Todo aquello me resulta reconocible,
las fachas, los peinados, los gestos,
y, sin embargo, de qué manera
se han ido por el ducto de los años
hacia el resumidero de la extinción.

Ninguno de esos individuos 
existe en el formato en que
las fotografías los muestran,
ni el joven atildado
con traje de Contilén
ni las muchachas
que entran a Ville de Nice
ni el niñito vestido
con ropas de adulto diminutas.

No ha pasado nada de tiempo desde entonces.
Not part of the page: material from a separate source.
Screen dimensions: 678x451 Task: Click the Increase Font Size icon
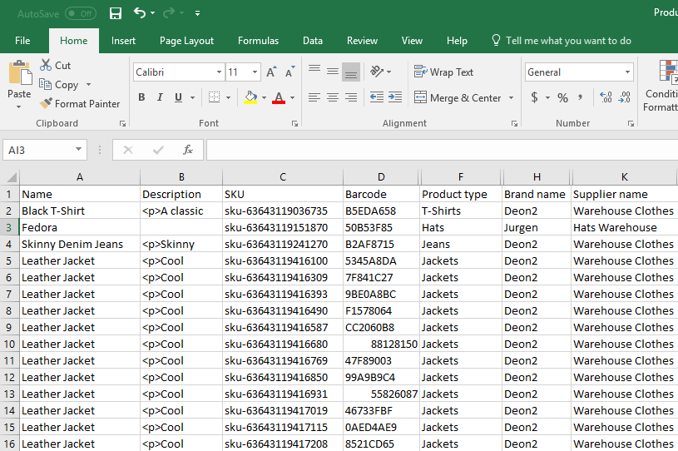[271, 72]
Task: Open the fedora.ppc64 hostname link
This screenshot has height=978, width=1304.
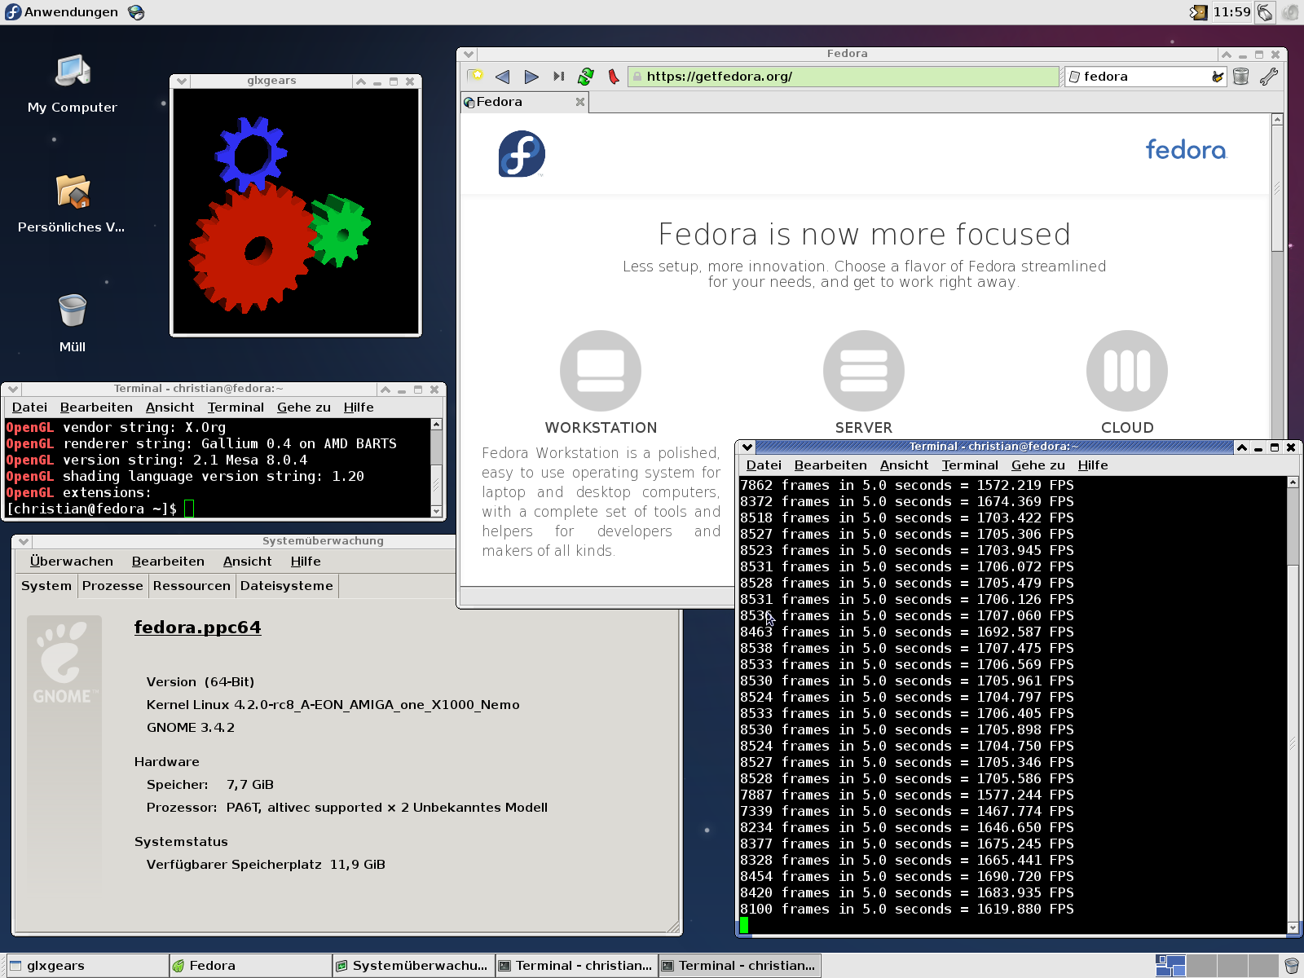Action: coord(197,628)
Cuando pensamos en otros siglos
tenemos dificultades para distinguir
una brecha temporal 
de cuarenta o cincuenta años.

Si yo digo de súbito "1712"
y luego "1762", nadie que
no sea un obseso especialista
proyectará imágenes mentales 
diferentes para uno y otro caso.

No obstante, 
lo estrictamente contemporeáneo
lo observamos con un foco
de mucho mayor nitidez.

Uno de los fenómenos más extraños 
de la experiencia cotidiana es el que
enrola a los cambios y a la continuidad.

Sabemos que las existencia
-en su aspecto visible, social-
cambia de manera drástica,
pero nunca tenemos en el día a día
una evidencia empírica de esos cambios.

Es decir, 
por seguir con el caso propio,
yo vengo viviendo,
desde que adopté la conciencia,
en una misma línea continua:
cada hora de mi vida
ha procedido de una hora anterior
y ha engendrado una hora siguiente
y siempre la vida ha tenido
el mismo vibrato, la misma irradiación.

En este sentido puedo decir
que el acto de enfrentar la calle cada día
es el mismo hoy, ayer y en los años sesenta.
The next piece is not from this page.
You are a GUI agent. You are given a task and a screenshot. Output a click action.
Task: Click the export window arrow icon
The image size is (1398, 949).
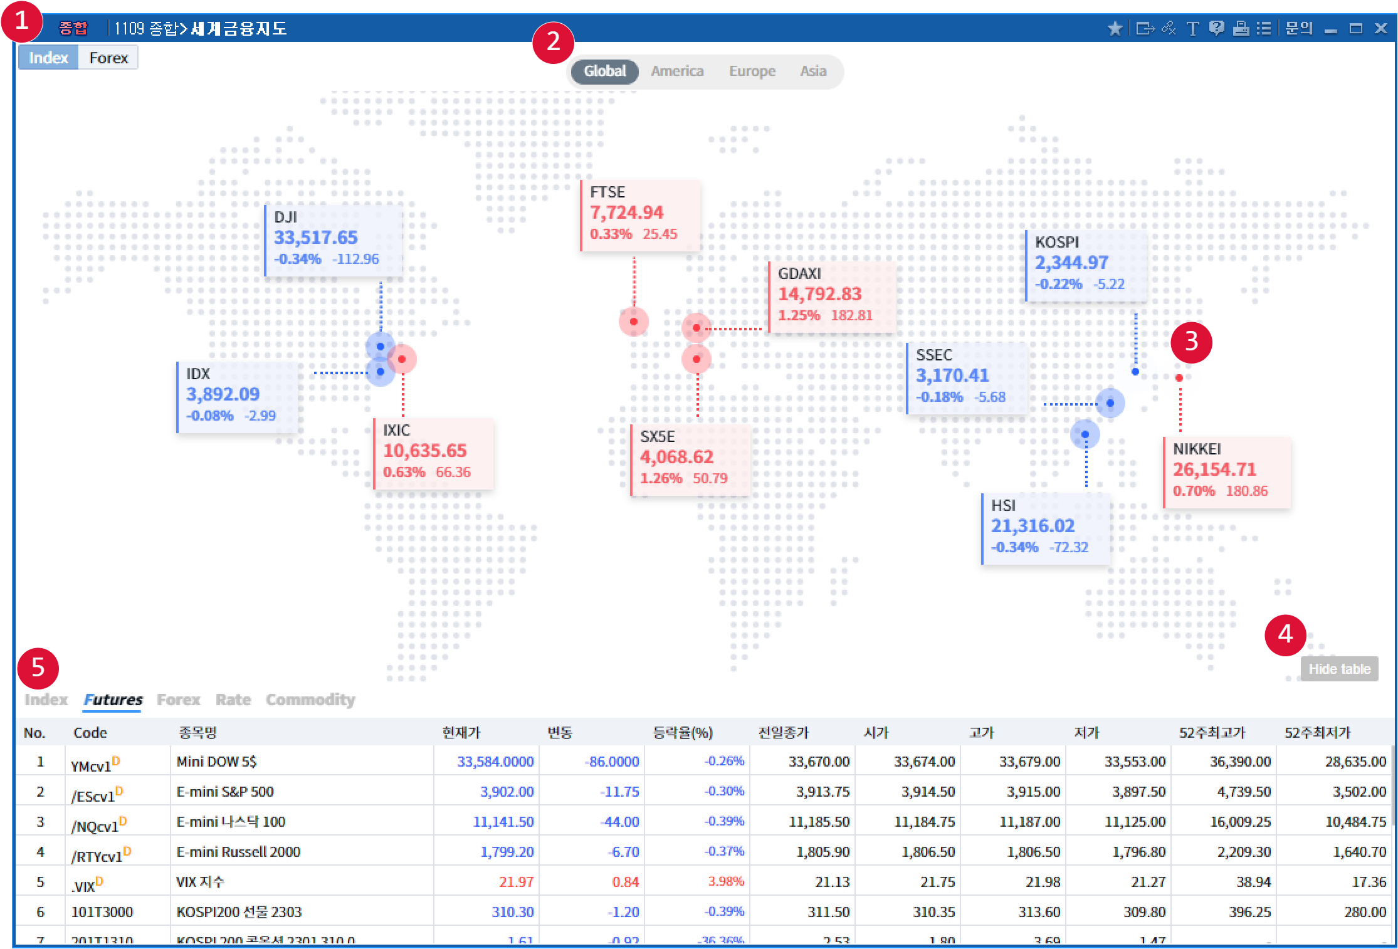click(x=1145, y=29)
Sólo cuando trazamos miradas retrospectivas
se hace manifiesto lo que ha ido quedando atrás,
lo que se desechó, lo que fue reemplazado.
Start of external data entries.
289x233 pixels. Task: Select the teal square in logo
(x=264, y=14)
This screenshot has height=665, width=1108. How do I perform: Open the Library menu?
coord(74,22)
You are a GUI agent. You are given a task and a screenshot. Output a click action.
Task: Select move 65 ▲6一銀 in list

Un ejemplo: tiene que haberse dado
un momento específico, mensurable,
en que se dejaron de usar en Chile
los pantalones pata de elefante.

Un día, una noche, un minuto
en que el último par de patas de elefante
fue lanzado al bulto de la ropa sucia
para no ser retomado nunca más.

Pero vaya uno a detectar ese momento.

Lo único que podemos afirmar
es que en un período no se veían
sino sujetos ostentando 
este tipo de pantalones
donde uno volviera los ojos,
y que hoy no se ve a nadie,
a no ser que nos topemos
con algún adelantado 
del estilo vintage.

Lo de los pantalones 
vale para todas las esferas,
para todos los cortes 
con que analizamos nuestra vida.

Nos sentimos seguros, cómodos
y nos movemos como calamares
en la tinta atmosférica del mundo presente.

Pero habrá que ver qué efecto
tendrán nuestras fotografías de hoy
dentro de cincuenta años.

A los que nos examinen entonces
les pareceremos habitantes
de las profundidades abisales del tiempo.